4)将三组培养基中的ALT/AST/LDH含量或尿素生成量进行比较，评估待测药物肝毒性。 

本发明所述的方法首先进行肝细胞模型构建，所用的肝模型可包括以各种培养方式构建的肝细胞模型，如悬浮培养、贴壁培养以及三维培养。然而三维培养方式可构建肝胆小管模型，能更有利地评估药物肝毒性。 

因此，在步骤1)中，所述培养为双层胶原三维培养，其诱导肝细胞形成肝板样结构和胆小管网络。所述双层胶原三维培养技术为在胶原上加入含有5％-10％胎牛血清的培养基，再加入不含血清、含matrigel和/或胶原的培养基， 形成夹心结构进行培养。优选地，加入含有5％-10％胎牛血清的培养基后培育2-6h。 

所述原代肝细胞为从人肝组织分离的细胞或动物肝细胞，所述动物包括大鼠、小鼠、狗、猪、猫、牛、羊、鸡、马、鹅、鸭和灵长类，所述灵长类包括猿、树鼩和猴；优选地，细胞的制备是经两步胶原灌流法消化制备得到。 

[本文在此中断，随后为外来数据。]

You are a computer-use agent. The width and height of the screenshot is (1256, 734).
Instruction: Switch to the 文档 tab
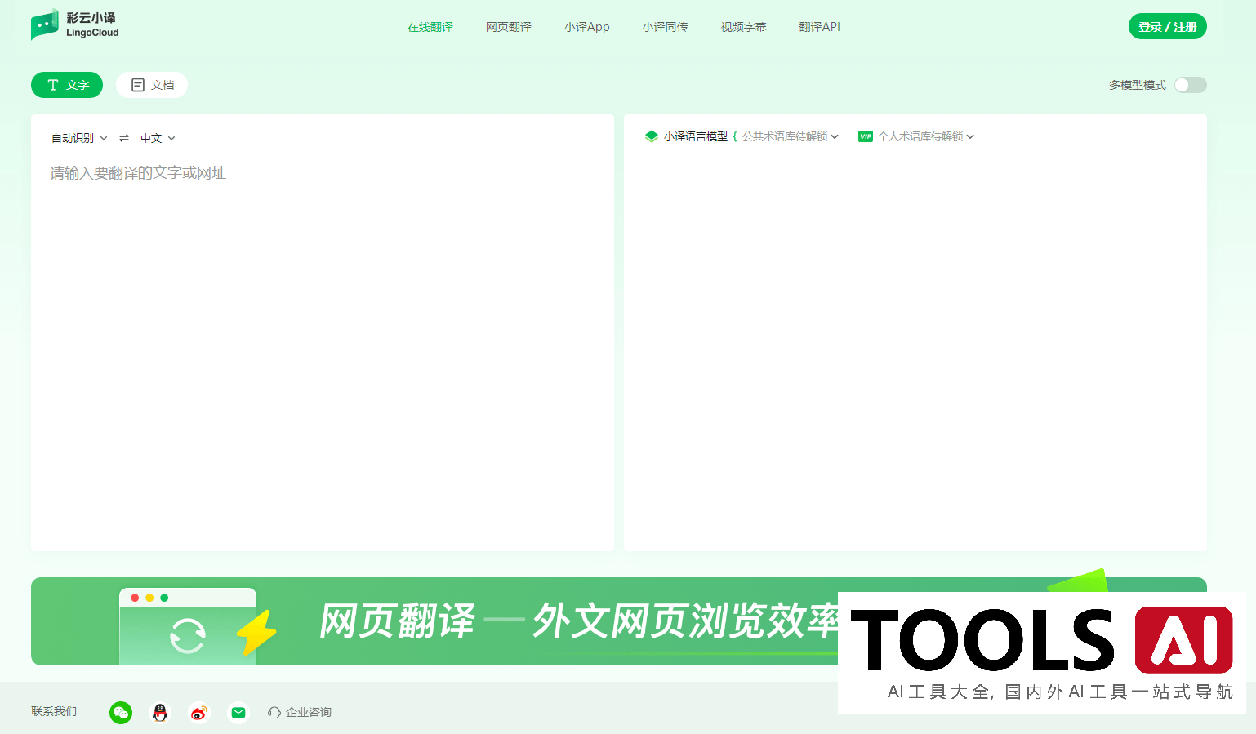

优选地，考虑到物种的差异性，选择人肝细胞作为原代干细胞进行肝细胞模型构建，可特别地形成具有胆管网络的人肝细胞三维培养模型。另外，考虑到人的个体差异，应采用≥3个的不同供体的人肝细胞来进行相同实验条件下的肝毒性评估，以此减少个体差异产生的误差。 

所述药物作用前细胞培养时间为1-4天，培养第1天至第4天，三维结构逐渐完善，以形成肝板样结构和胆小管网络。 

在步骤2)中，所培养的肝细胞贴壁后，即可加入待测药物、胆酸类化合物或对照品。所述胆酸类化合物为甘氨鹅脱氧胆酸GCDCA、鹅去氧胆酸CDCA、甘氨脱氧胆酸GDCA、脱氧胆酸DCA、甘氨胆酸GCA的游离酸或其无机盐；所述无机盐优选为钠盐；优选地，加入各物质后培养时间为1-3天。